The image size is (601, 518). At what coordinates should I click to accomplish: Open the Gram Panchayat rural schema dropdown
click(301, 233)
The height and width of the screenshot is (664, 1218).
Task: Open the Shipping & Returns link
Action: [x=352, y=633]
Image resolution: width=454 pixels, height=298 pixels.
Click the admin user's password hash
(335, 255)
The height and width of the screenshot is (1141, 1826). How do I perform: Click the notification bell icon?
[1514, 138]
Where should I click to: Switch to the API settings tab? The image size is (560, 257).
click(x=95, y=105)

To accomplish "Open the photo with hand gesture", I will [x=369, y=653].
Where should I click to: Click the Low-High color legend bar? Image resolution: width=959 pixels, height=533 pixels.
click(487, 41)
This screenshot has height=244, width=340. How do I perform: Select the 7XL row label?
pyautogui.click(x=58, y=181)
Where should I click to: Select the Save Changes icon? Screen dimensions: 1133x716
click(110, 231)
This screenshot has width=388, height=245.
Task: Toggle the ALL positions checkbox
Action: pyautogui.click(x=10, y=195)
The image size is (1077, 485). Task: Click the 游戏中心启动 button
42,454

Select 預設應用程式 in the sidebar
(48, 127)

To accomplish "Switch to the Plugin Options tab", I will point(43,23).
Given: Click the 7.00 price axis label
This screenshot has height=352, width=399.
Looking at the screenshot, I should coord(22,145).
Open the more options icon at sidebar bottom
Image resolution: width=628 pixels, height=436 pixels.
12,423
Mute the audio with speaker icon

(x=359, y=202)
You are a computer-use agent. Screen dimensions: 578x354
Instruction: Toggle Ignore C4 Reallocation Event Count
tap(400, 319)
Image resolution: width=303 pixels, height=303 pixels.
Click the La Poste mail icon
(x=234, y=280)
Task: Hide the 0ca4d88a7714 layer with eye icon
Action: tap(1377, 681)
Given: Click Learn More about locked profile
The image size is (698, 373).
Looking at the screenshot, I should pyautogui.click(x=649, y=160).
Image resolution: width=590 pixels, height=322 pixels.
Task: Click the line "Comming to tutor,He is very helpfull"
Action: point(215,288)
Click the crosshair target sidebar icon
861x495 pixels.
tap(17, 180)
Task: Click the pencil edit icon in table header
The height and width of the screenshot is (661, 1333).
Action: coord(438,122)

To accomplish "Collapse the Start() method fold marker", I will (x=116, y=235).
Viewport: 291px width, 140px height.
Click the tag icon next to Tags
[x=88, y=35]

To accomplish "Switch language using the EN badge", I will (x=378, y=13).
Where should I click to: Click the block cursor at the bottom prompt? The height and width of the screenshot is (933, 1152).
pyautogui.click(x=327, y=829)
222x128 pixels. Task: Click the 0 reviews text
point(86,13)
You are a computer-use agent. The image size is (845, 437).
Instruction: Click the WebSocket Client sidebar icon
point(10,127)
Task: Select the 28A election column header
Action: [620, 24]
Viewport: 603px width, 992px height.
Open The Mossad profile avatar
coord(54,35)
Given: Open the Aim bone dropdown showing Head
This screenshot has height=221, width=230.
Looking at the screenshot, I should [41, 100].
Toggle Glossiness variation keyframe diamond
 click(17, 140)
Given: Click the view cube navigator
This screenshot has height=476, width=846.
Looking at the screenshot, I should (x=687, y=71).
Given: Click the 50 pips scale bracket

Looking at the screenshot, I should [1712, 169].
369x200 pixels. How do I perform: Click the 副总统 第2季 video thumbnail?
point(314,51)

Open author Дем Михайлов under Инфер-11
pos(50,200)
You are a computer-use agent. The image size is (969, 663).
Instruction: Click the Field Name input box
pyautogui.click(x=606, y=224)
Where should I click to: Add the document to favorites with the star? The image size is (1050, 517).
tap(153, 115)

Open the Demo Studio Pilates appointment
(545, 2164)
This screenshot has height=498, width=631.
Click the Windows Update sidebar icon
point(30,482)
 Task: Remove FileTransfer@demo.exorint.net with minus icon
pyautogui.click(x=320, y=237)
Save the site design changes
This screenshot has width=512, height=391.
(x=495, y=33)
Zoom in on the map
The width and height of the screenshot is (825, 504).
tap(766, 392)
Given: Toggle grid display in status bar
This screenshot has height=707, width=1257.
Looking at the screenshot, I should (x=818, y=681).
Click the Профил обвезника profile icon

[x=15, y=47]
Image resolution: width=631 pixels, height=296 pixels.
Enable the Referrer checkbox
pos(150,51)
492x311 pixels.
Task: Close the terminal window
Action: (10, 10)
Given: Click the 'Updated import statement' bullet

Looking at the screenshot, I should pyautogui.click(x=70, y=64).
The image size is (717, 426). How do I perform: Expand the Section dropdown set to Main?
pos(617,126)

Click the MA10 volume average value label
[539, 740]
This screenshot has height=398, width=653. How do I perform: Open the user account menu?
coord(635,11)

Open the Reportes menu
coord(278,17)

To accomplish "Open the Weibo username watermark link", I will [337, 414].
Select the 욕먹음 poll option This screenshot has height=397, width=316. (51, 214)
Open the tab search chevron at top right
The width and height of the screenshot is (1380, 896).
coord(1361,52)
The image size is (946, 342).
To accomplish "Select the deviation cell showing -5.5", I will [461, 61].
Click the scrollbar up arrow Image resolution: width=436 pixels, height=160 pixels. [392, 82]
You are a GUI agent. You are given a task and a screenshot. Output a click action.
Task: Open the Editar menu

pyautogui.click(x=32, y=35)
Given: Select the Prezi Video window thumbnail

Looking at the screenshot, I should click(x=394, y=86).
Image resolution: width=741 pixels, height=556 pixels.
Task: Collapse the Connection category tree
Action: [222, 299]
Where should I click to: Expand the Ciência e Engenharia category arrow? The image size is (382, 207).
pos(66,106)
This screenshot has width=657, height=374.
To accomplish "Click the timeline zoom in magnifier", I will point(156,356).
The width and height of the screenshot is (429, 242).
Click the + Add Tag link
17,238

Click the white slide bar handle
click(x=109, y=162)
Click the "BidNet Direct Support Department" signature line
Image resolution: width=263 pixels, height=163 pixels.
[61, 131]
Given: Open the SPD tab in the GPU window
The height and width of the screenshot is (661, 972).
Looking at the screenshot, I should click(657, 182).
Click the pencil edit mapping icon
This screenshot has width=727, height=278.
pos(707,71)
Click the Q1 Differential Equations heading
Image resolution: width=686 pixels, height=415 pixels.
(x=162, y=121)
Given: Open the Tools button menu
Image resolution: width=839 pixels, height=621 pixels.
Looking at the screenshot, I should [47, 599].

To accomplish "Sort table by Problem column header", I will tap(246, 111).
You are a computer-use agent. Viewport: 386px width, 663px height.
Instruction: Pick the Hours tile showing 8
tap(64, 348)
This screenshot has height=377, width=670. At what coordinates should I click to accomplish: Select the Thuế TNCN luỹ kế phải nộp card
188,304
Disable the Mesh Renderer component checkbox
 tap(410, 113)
════════════════════
◆ **EXERCISE GOAL**
Could you reproduce all of the lines above without changing anything?

◆ **RESPONSE TO THE TASK**
The image size is (601, 518). At what coordinates should I click to accomplish: Open the Gram Panchayat rural schema dropdown
click(301, 233)
The height and width of the screenshot is (664, 1218).
Task: Open the Shipping & Returns link
Action: [x=352, y=633]
Image resolution: width=454 pixels, height=298 pixels.
Click the admin user's password hash
(335, 255)
The height and width of the screenshot is (1141, 1826). How do I perform: Click the notification bell icon?
[1514, 138]
Where should I click to: Switch to the API settings tab? The image size is (560, 257).
click(x=95, y=105)

To accomplish "Open the photo with hand gesture", I will [x=369, y=653].
Where should I click to: Click the Low-High color legend bar? Image resolution: width=959 pixels, height=533 pixels.
click(487, 41)
This screenshot has height=244, width=340. How do I perform: Select the 7XL row label?
pyautogui.click(x=58, y=181)
Where should I click to: Select the Save Changes icon? Screen dimensions: 1133x716
click(110, 231)
This screenshot has width=388, height=245.
Task: Toggle the ALL positions checkbox
Action: pyautogui.click(x=10, y=195)
The image size is (1077, 485). Task: Click the 游戏中心启动 button
42,454

Select 預設應用程式 in the sidebar
(48, 127)

To accomplish "Switch to the Plugin Options tab", I will point(43,23).
Given: Click the 7.00 price axis label
This screenshot has height=352, width=399.
Looking at the screenshot, I should coord(22,145).
Open the more options icon at sidebar bottom
Image resolution: width=628 pixels, height=436 pixels.
12,423
Mute the audio with speaker icon

(x=359, y=202)
You are a computer-use agent. Screen dimensions: 578x354
Instruction: Toggle Ignore C4 Reallocation Event Count
tap(400, 319)
Image resolution: width=303 pixels, height=303 pixels.
Click the La Poste mail icon
(x=234, y=280)
Task: Hide the 0ca4d88a7714 layer with eye icon
Action: tap(1377, 681)
Given: Click Learn More about locked profile
The image size is (698, 373).
Looking at the screenshot, I should pyautogui.click(x=649, y=160).
Image resolution: width=590 pixels, height=322 pixels.
Task: Click the line "Comming to tutor,He is very helpfull"
Action: point(215,288)
Click the crosshair target sidebar icon
861x495 pixels.
tap(17, 180)
Task: Click the pencil edit icon in table header
The height and width of the screenshot is (661, 1333).
Action: coord(438,122)

To accomplish "Collapse the Start() method fold marker", I will (x=116, y=235).
Viewport: 291px width, 140px height.
Click the tag icon next to Tags
[x=88, y=35]

To accomplish "Switch language using the EN badge", I will (x=378, y=13).
Where should I click to: Click the block cursor at the bottom prompt? The height and width of the screenshot is (933, 1152).
pyautogui.click(x=327, y=829)
222x128 pixels. Task: Click the 0 reviews text
point(86,13)
You are a computer-use agent. The image size is (845, 437).
Instruction: Click the WebSocket Client sidebar icon
point(10,127)
Task: Select the 28A election column header
Action: [620, 24]
Viewport: 603px width, 992px height.
Open The Mossad profile avatar
coord(54,35)
Given: Open the Aim bone dropdown showing Head
This screenshot has height=221, width=230.
Looking at the screenshot, I should [41, 100].
Toggle Glossiness variation keyframe diamond
 click(17, 140)
Given: Click the view cube navigator
This screenshot has height=476, width=846.
Looking at the screenshot, I should (x=687, y=71).
Given: Click the 50 pips scale bracket

Looking at the screenshot, I should [1712, 169].
369x200 pixels. How do I perform: Click the 副总统 第2季 video thumbnail?
point(314,51)

Open author Дем Михайлов under Инфер-11
pos(50,200)
You are a computer-use agent. The image size is (969, 663).
Instruction: Click the Field Name input box
pyautogui.click(x=606, y=224)
Where should I click to: Add the document to favorites with the star? The image size is (1050, 517).
tap(153, 115)

Open the Demo Studio Pilates appointment
(545, 2164)
This screenshot has height=498, width=631.
Click the Windows Update sidebar icon
point(30,482)
 Task: Remove FileTransfer@demo.exorint.net with minus icon
pyautogui.click(x=320, y=237)
Save the site design changes
This screenshot has width=512, height=391.
(x=495, y=33)
Zoom in on the map
The width and height of the screenshot is (825, 504).
tap(766, 392)
Given: Toggle grid display in status bar
This screenshot has height=707, width=1257.
Looking at the screenshot, I should (x=818, y=681).
Click the Профил обвезника profile icon

[x=15, y=47]
Image resolution: width=631 pixels, height=296 pixels.
Enable the Referrer checkbox
pos(150,51)
492x311 pixels.
Task: Close the terminal window
Action: (10, 10)
Given: Click the 'Updated import statement' bullet

Looking at the screenshot, I should pyautogui.click(x=70, y=64).
The image size is (717, 426). How do I perform: Expand the Section dropdown set to Main?
pos(617,126)

Click the MA10 volume average value label
[539, 740]
This screenshot has height=398, width=653. How do I perform: Open the user account menu?
coord(635,11)

Open the Reportes menu
coord(278,17)

To accomplish "Open the Weibo username watermark link", I will [337, 414].
Select the 욕먹음 poll option This screenshot has height=397, width=316. (51, 214)
Open the tab search chevron at top right
The width and height of the screenshot is (1380, 896).
coord(1361,52)
The image size is (946, 342).
To accomplish "Select the deviation cell showing -5.5", I will [461, 61].
Click the scrollbar up arrow Image resolution: width=436 pixels, height=160 pixels. [392, 82]
You are a GUI agent. You are given a task and a screenshot. Output a click action.
Task: Open the Editar menu

pyautogui.click(x=32, y=35)
Given: Select the Prezi Video window thumbnail

Looking at the screenshot, I should click(x=394, y=86).
Image resolution: width=741 pixels, height=556 pixels.
Task: Collapse the Connection category tree
Action: [222, 299]
Where should I click to: Expand the Ciência e Engenharia category arrow? The image size is (382, 207).
pos(66,106)
This screenshot has width=657, height=374.
To accomplish "Click the timeline zoom in magnifier", I will point(156,356).
The width and height of the screenshot is (429, 242).
Click the + Add Tag link
17,238

Click the white slide bar handle
click(x=109, y=162)
Click the "BidNet Direct Support Department" signature line
Image resolution: width=263 pixels, height=163 pixels.
[61, 131]
Given: Open the SPD tab in the GPU window
The height and width of the screenshot is (661, 972).
Looking at the screenshot, I should click(657, 182).
Click the pencil edit mapping icon
This screenshot has width=727, height=278.
pos(707,71)
Click the Q1 Differential Equations heading
Image resolution: width=686 pixels, height=415 pixels.
(x=162, y=121)
Given: Open the Tools button menu
Image resolution: width=839 pixels, height=621 pixels.
Looking at the screenshot, I should [47, 599].

To accomplish "Sort table by Problem column header", I will tap(246, 111).
You are a computer-use agent. Viewport: 386px width, 663px height.
Instruction: Pick the Hours tile showing 8
tap(64, 348)
This screenshot has height=377, width=670. At what coordinates should I click to accomplish: Select the Thuế TNCN luỹ kế phải nộp card
188,304
Disable the Mesh Renderer component checkbox
 tap(410, 113)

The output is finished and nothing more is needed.